◆ WHAT IS EXPECTED: Each line below must be printed again exactly.

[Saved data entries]

----------

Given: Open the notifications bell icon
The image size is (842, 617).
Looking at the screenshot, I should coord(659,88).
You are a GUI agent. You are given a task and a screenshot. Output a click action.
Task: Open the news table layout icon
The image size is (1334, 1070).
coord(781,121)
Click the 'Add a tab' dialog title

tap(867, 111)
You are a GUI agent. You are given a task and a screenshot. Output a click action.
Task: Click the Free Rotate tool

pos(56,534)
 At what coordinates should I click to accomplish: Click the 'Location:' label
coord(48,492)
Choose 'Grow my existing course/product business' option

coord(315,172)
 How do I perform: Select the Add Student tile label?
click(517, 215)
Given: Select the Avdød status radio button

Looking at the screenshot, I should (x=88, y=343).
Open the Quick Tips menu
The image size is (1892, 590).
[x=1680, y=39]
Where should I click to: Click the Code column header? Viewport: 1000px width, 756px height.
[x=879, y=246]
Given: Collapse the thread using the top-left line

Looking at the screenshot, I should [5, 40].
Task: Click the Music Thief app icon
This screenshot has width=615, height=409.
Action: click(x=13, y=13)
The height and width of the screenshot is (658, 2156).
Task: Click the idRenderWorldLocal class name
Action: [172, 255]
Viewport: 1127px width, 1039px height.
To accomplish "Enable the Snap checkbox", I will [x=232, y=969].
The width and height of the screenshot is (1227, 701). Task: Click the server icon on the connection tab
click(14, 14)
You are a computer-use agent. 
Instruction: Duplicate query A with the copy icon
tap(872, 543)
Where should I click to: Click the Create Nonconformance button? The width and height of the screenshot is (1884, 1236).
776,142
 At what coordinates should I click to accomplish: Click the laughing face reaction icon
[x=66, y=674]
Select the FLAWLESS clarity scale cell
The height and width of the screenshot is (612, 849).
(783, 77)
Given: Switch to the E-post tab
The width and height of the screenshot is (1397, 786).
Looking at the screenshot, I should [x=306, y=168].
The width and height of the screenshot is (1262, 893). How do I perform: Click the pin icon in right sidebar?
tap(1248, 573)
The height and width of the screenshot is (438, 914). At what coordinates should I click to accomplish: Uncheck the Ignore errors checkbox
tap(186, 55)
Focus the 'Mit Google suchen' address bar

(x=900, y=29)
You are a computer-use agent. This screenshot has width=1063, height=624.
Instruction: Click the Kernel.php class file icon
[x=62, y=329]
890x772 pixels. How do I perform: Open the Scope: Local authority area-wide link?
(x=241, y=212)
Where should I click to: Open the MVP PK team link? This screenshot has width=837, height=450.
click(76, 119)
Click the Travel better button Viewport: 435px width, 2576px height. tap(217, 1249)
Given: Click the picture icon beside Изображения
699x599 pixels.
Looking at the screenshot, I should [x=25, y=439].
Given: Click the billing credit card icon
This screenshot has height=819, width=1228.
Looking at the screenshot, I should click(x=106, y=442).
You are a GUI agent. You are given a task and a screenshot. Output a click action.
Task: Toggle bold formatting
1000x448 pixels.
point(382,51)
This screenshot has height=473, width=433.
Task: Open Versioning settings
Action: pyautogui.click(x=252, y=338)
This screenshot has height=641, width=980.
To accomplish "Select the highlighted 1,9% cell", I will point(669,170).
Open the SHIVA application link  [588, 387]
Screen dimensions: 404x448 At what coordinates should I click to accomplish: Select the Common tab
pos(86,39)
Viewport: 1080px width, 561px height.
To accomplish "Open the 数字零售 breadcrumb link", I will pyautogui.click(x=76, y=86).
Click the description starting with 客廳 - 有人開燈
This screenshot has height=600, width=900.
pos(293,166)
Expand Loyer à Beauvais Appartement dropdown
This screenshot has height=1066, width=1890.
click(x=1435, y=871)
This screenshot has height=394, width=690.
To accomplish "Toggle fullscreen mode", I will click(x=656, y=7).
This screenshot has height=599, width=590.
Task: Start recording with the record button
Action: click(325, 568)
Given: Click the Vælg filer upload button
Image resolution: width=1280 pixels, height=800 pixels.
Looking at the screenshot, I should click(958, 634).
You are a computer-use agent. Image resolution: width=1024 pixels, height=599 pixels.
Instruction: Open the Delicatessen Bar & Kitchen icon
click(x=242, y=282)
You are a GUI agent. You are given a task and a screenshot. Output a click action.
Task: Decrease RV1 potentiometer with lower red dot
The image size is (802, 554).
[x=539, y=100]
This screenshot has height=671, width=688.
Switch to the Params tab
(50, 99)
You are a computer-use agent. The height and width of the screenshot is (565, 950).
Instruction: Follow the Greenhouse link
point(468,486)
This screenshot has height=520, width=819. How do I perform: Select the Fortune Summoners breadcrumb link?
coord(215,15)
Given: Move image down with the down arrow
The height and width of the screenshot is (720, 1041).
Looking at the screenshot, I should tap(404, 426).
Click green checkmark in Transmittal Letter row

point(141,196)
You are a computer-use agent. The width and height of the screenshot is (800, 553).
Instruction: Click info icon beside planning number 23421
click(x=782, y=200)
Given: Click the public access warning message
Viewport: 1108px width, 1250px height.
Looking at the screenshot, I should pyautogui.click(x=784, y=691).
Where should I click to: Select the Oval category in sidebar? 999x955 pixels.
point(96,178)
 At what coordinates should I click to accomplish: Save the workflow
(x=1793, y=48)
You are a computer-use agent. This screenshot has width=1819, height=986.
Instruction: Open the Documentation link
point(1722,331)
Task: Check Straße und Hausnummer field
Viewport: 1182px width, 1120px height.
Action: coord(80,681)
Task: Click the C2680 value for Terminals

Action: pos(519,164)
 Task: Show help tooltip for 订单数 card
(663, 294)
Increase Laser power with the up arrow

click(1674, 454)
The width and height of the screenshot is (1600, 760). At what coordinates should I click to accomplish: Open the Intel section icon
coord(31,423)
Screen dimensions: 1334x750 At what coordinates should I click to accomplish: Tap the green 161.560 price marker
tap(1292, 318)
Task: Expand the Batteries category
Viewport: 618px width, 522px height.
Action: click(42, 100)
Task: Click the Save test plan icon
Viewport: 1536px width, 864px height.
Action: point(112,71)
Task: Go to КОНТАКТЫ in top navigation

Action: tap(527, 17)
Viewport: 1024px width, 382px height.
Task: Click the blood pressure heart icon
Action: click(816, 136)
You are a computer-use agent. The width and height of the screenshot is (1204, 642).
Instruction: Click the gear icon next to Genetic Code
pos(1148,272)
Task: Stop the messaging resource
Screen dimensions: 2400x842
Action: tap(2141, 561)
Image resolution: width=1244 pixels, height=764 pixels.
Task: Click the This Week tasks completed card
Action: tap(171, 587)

----------

◆ ANSWER BELOW:
Given: Open the notifications bell icon
The image size is (842, 617).
Looking at the screenshot, I should coord(659,88).
You are a GUI agent. You are given a task and a screenshot. Output a click action.
Task: Open the news table layout icon
The image size is (1334, 1070).
coord(781,121)
Click the 'Add a tab' dialog title

tap(867, 111)
You are a GUI agent. You are given a task and a screenshot. Output a click action.
Task: Click the Free Rotate tool

pos(56,534)
 At what coordinates should I click to accomplish: Click the 'Location:' label
coord(48,492)
Choose 'Grow my existing course/product business' option

coord(315,172)
 How do I perform: Select the Add Student tile label?
click(517, 215)
Given: Select the Avdød status radio button

Looking at the screenshot, I should (x=88, y=343).
Open the Quick Tips menu
The image size is (1892, 590).
[x=1680, y=39]
Where should I click to: Click the Code column header? Viewport: 1000px width, 756px height.
[x=879, y=246]
Given: Collapse the thread using the top-left line

Looking at the screenshot, I should [5, 40].
Task: Click the Music Thief app icon
This screenshot has width=615, height=409.
Action: click(x=13, y=13)
The height and width of the screenshot is (658, 2156).
Task: Click the idRenderWorldLocal class name
Action: [172, 255]
Viewport: 1127px width, 1039px height.
To accomplish "Enable the Snap checkbox", I will [x=232, y=969].
The width and height of the screenshot is (1227, 701). Task: Click the server icon on the connection tab
click(14, 14)
You are a computer-use agent. 
Instruction: Duplicate query A with the copy icon
tap(872, 543)
Where should I click to: Click the Create Nonconformance button? The width and height of the screenshot is (1884, 1236).
776,142
 At what coordinates should I click to accomplish: Click the laughing face reaction icon
[x=66, y=674]
Select the FLAWLESS clarity scale cell
The height and width of the screenshot is (612, 849).
(783, 77)
Given: Switch to the E-post tab
The width and height of the screenshot is (1397, 786).
Looking at the screenshot, I should [x=306, y=168].
The width and height of the screenshot is (1262, 893). How do I perform: Click the pin icon in right sidebar?
tap(1248, 573)
The height and width of the screenshot is (438, 914). At what coordinates should I click to accomplish: Uncheck the Ignore errors checkbox
tap(186, 55)
Focus the 'Mit Google suchen' address bar

(x=900, y=29)
You are a computer-use agent. This screenshot has width=1063, height=624.
Instruction: Click the Kernel.php class file icon
[x=62, y=329]
890x772 pixels. How do I perform: Open the Scope: Local authority area-wide link?
(x=241, y=212)
Where should I click to: Open the MVP PK team link? This screenshot has width=837, height=450.
click(76, 119)
Click the Travel better button Viewport: 435px width, 2576px height. tap(217, 1249)
Given: Click the picture icon beside Изображения
699x599 pixels.
Looking at the screenshot, I should [x=25, y=439].
Given: Click the billing credit card icon
This screenshot has height=819, width=1228.
Looking at the screenshot, I should click(x=106, y=442).
You are a GUI agent. You are given a task and a screenshot. Output a click action.
Task: Toggle bold formatting
1000x448 pixels.
point(382,51)
This screenshot has height=473, width=433.
Task: Open Versioning settings
Action: pyautogui.click(x=252, y=338)
This screenshot has height=641, width=980.
To accomplish "Select the highlighted 1,9% cell", I will point(669,170).
Open the SHIVA application link  [588, 387]
Screen dimensions: 404x448 At what coordinates should I click to accomplish: Select the Common tab
pos(86,39)
Viewport: 1080px width, 561px height.
To accomplish "Open the 数字零售 breadcrumb link", I will pyautogui.click(x=76, y=86).
Click the description starting with 客廳 - 有人開燈
This screenshot has height=600, width=900.
pos(293,166)
Expand Loyer à Beauvais Appartement dropdown
This screenshot has height=1066, width=1890.
click(x=1435, y=871)
This screenshot has height=394, width=690.
To accomplish "Toggle fullscreen mode", I will click(x=656, y=7).
This screenshot has height=599, width=590.
Task: Start recording with the record button
Action: click(325, 568)
Given: Click the Vælg filer upload button
Image resolution: width=1280 pixels, height=800 pixels.
Looking at the screenshot, I should click(958, 634).
You are a computer-use agent. Image resolution: width=1024 pixels, height=599 pixels.
Instruction: Open the Delicatessen Bar & Kitchen icon
click(x=242, y=282)
You are a GUI agent. You are given a task and a screenshot. Output a click action.
Task: Decrease RV1 potentiometer with lower red dot
The image size is (802, 554).
[x=539, y=100]
This screenshot has height=671, width=688.
Switch to the Params tab
(50, 99)
You are a computer-use agent. The height and width of the screenshot is (565, 950).
Instruction: Follow the Greenhouse link
point(468,486)
This screenshot has height=520, width=819. How do I perform: Select the Fortune Summoners breadcrumb link?
coord(215,15)
Given: Move image down with the down arrow
The height and width of the screenshot is (720, 1041).
Looking at the screenshot, I should tap(404, 426).
Click green checkmark in Transmittal Letter row

point(141,196)
You are a computer-use agent. The width and height of the screenshot is (800, 553).
Instruction: Click info icon beside planning number 23421
click(x=782, y=200)
Given: Click the public access warning message
Viewport: 1108px width, 1250px height.
Looking at the screenshot, I should pyautogui.click(x=784, y=691).
Where should I click to: Select the Oval category in sidebar? 999x955 pixels.
point(96,178)
 At what coordinates should I click to accomplish: Save the workflow
(x=1793, y=48)
You are a computer-use agent. This screenshot has width=1819, height=986.
Instruction: Open the Documentation link
point(1722,331)
Task: Check Straße und Hausnummer field
Viewport: 1182px width, 1120px height.
Action: coord(80,681)
Task: Click the C2680 value for Terminals

Action: pos(519,164)
 Task: Show help tooltip for 订单数 card
(663, 294)
Increase Laser power with the up arrow

click(1674, 454)
The width and height of the screenshot is (1600, 760). At what coordinates should I click to accomplish: Open the Intel section icon
coord(31,423)
Screen dimensions: 1334x750 At what coordinates should I click to accomplish: Tap the green 161.560 price marker
tap(1292, 318)
Task: Expand the Batteries category
Viewport: 618px width, 522px height.
Action: click(42, 100)
Task: Click the Save test plan icon
Viewport: 1536px width, 864px height.
Action: point(112,71)
Task: Go to КОНТАКТЫ in top navigation

Action: tap(527, 17)
Viewport: 1024px width, 382px height.
Task: Click the blood pressure heart icon
Action: click(816, 136)
You are a computer-use agent. The width and height of the screenshot is (1204, 642).
Instruction: Click the gear icon next to Genetic Code
pos(1148,272)
Task: Stop the messaging resource
Screen dimensions: 2400x842
Action: tap(2141, 561)
Image resolution: width=1244 pixels, height=764 pixels.
Task: Click the This Week tasks completed card
Action: tap(171, 587)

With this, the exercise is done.